Libraries enrich and change people’s lives and communities by providing all users the freedom to explore and expand their understanding of the world and to increase their enjoyment of life through lifelong learning and the pursuit of popular interests. As a librarian I’m interested in the interactions that library users have with, and in, the physical library space, their use of technology to access many of our increasingly digital resources, and how the intersection of people, place, and technology impact users’ experience of community, study, and reflection. I find the continuing changes in the world of information and library services exciting and challenging. Continual advances and changes in technology have opened the world of information resources to more people and made information access much easier than in previous generations. At the same time, it can make information use and technological proficiency more challenging for novice and expert users alike. As a librarian I seek to help diverse users learn how to find, access, evaluate, and use reliable information in their personal and professional activities.

The genesis of an idea

librarylimbo.net started as a learning exercise engaging with Library 2.0 tools to explore how they could be used in an academic library setting. I began envisioning this site a short time later. Several of the personal learning goals I laid out around that time included becoming familiar with content management systems, exploring open source integrated library systems such as Evergreen and Koha, investigating institutional repositories, and keeping abreast of the current and future trends in technology and services which will shape libraries for years to come. I started this site on a Linux test server using Joomla but switched to Drupal early on – and now I’m on to WordPress.

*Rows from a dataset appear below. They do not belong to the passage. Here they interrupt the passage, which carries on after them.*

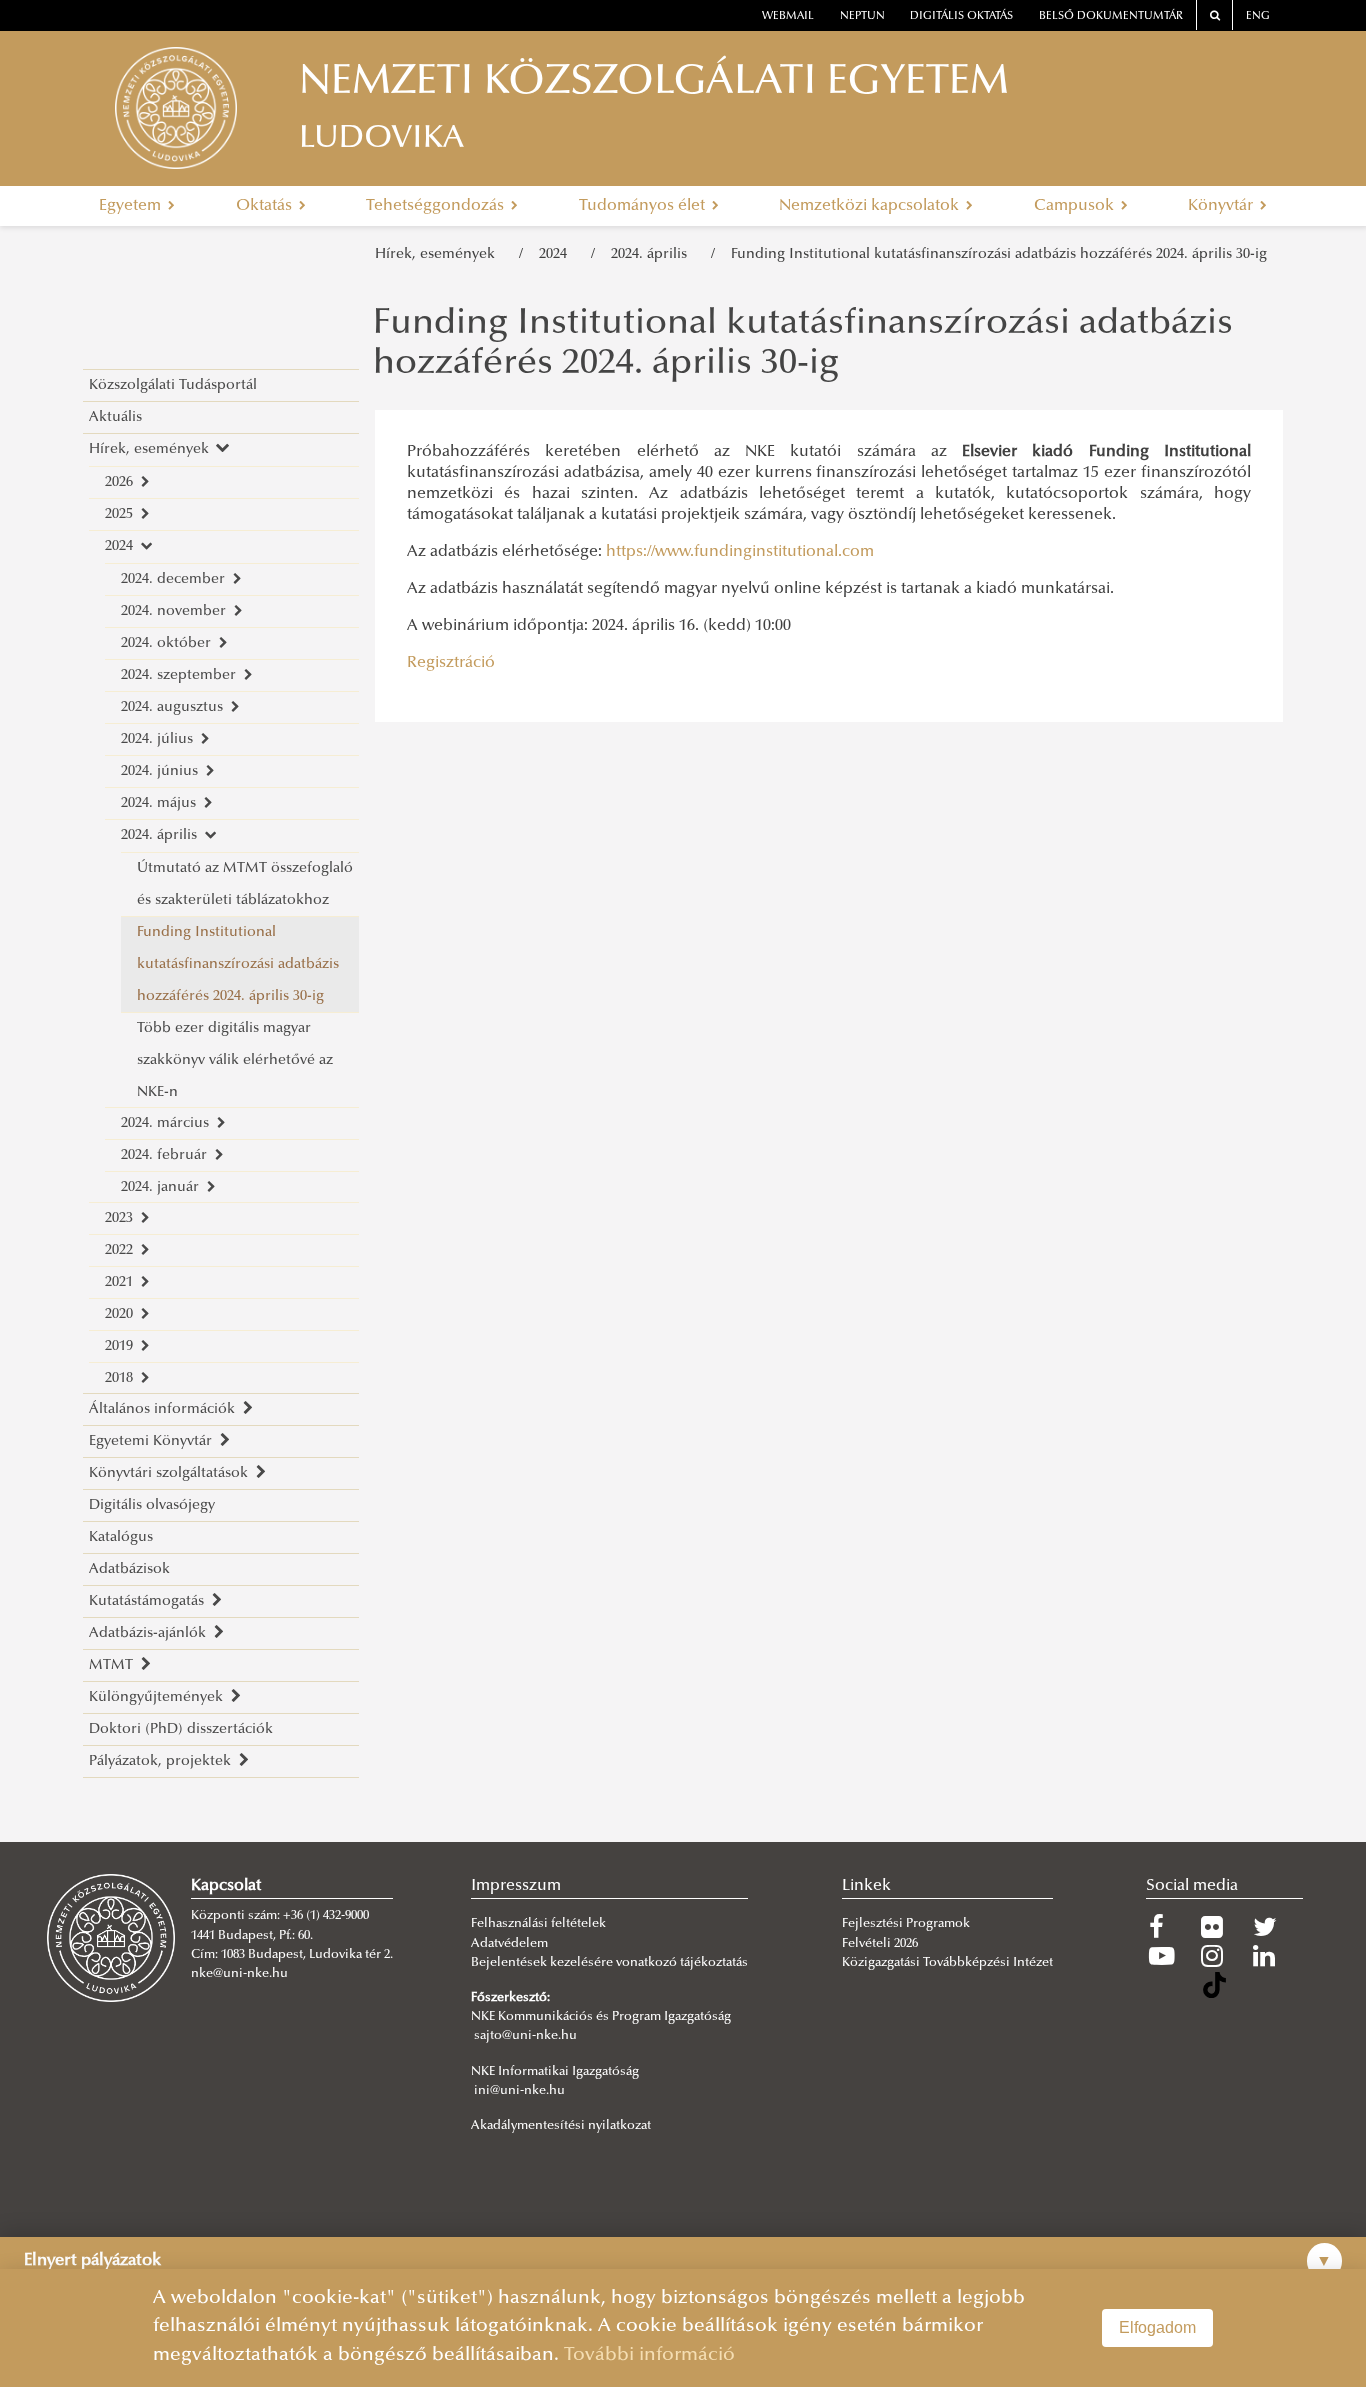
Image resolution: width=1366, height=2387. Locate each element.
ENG (1258, 16)
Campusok (1076, 206)
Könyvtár (1222, 206)
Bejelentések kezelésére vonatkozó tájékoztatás (609, 1963)
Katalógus (121, 1537)
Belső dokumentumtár (1111, 16)
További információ (649, 2355)
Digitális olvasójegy (152, 1505)
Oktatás (266, 206)
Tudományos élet (644, 206)
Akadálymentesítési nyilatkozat (561, 2126)
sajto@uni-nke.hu (525, 2036)
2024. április (653, 254)
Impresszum (516, 1886)
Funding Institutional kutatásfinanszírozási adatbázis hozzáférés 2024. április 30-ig (999, 254)
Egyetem (132, 206)
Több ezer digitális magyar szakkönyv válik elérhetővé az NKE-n (235, 1060)
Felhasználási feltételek (538, 1924)
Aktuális (115, 417)
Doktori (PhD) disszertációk (181, 1729)
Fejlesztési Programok (906, 1924)
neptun (862, 16)
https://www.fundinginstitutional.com (740, 552)
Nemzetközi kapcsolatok (871, 206)
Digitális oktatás (961, 16)
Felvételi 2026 (880, 1944)
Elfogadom (1157, 2327)
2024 (557, 254)
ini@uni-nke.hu (519, 2091)
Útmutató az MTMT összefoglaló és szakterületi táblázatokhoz (245, 884)
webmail (788, 16)
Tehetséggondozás (437, 206)
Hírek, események (439, 254)
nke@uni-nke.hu (239, 1974)
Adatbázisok (129, 1569)
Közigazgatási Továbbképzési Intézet (947, 1963)
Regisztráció (451, 663)
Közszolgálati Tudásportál (173, 385)
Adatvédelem (509, 1944)
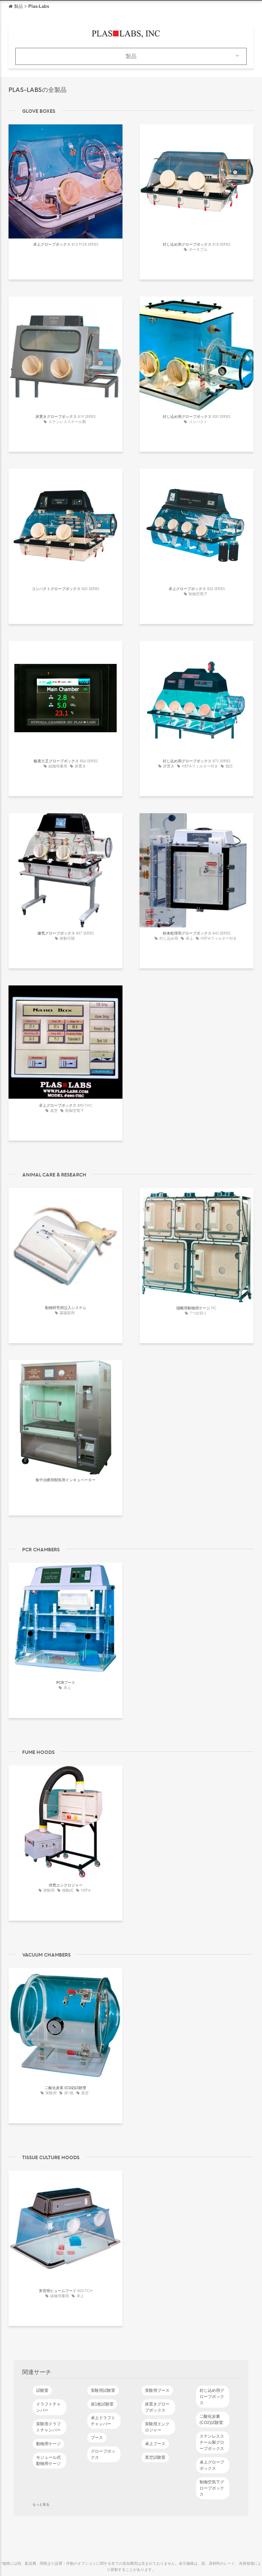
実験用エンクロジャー (157, 2427)
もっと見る (40, 2504)
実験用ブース (157, 2390)
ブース (97, 2437)
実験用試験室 (103, 2390)
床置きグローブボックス (157, 2407)
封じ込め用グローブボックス (212, 2396)
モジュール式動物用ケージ (48, 2460)
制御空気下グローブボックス (212, 2488)
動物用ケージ (48, 2443)
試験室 (42, 2390)
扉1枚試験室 (102, 2404)
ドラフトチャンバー (48, 2407)
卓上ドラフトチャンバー (103, 2420)
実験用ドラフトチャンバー (48, 2427)
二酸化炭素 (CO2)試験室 (211, 2419)
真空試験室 (155, 2457)
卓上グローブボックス (212, 2465)
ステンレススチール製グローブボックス (212, 2442)
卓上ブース (155, 2443)
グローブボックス (103, 2454)
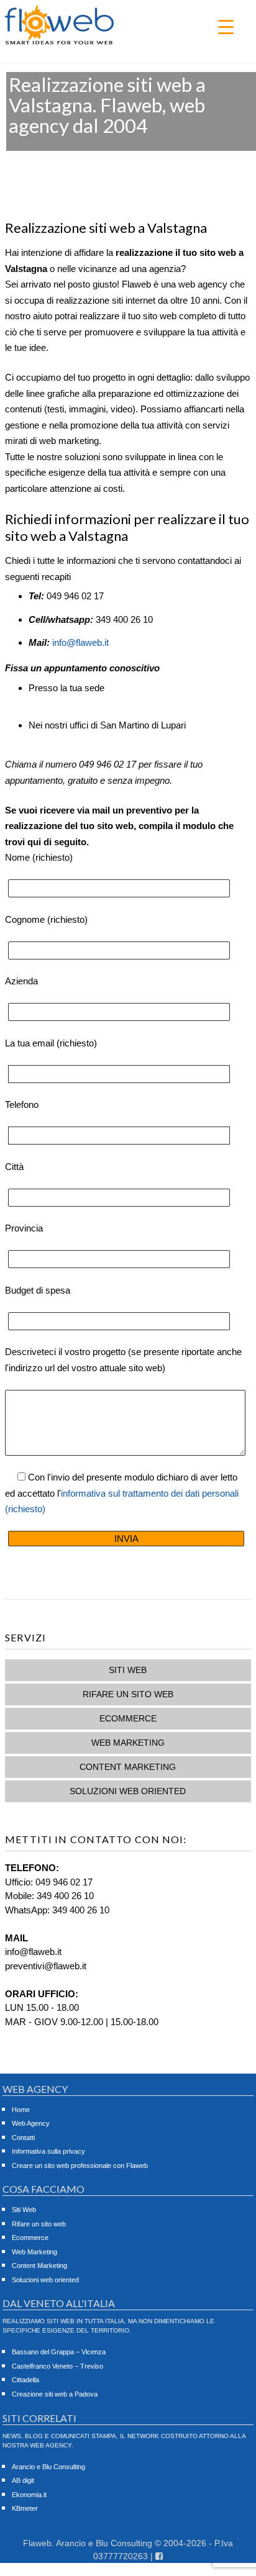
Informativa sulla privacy (48, 2151)
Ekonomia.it (29, 2494)
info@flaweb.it (80, 642)
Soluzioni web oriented (128, 1791)
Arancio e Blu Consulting (48, 2466)
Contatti (23, 2137)
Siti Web (128, 1670)
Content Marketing (128, 1767)
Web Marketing (128, 1743)
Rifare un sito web (128, 1694)
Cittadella (25, 2379)
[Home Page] (59, 42)
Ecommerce (128, 1718)
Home (21, 2109)
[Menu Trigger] (226, 26)
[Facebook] (159, 2556)
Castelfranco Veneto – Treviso (57, 2366)
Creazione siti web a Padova (55, 2394)
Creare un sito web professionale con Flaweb (80, 2165)
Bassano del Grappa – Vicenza (59, 2352)
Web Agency (31, 2123)
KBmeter (25, 2508)
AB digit (23, 2480)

I am still exploring and trying to keep up!

Why ‘librarylimbo’?

As we move from where libraries have traditionally been to where we need to go, we must hold on to the good things of the profession, while letting go of habits and mindsets that may not serve well in the future. Then, we can grab hold of new resources, technologies, and ways of doing things to create new services to meet the needs of a society inundated with information, pressed for time, and always in a hurry. Combine a high level of expectation from a tech-savvy culture with information created, used, and lost in the digital landscape. This means we have plenty of exciting and important work with which to keep engaged for a lifetime of fruitful exploration, discovery, and service.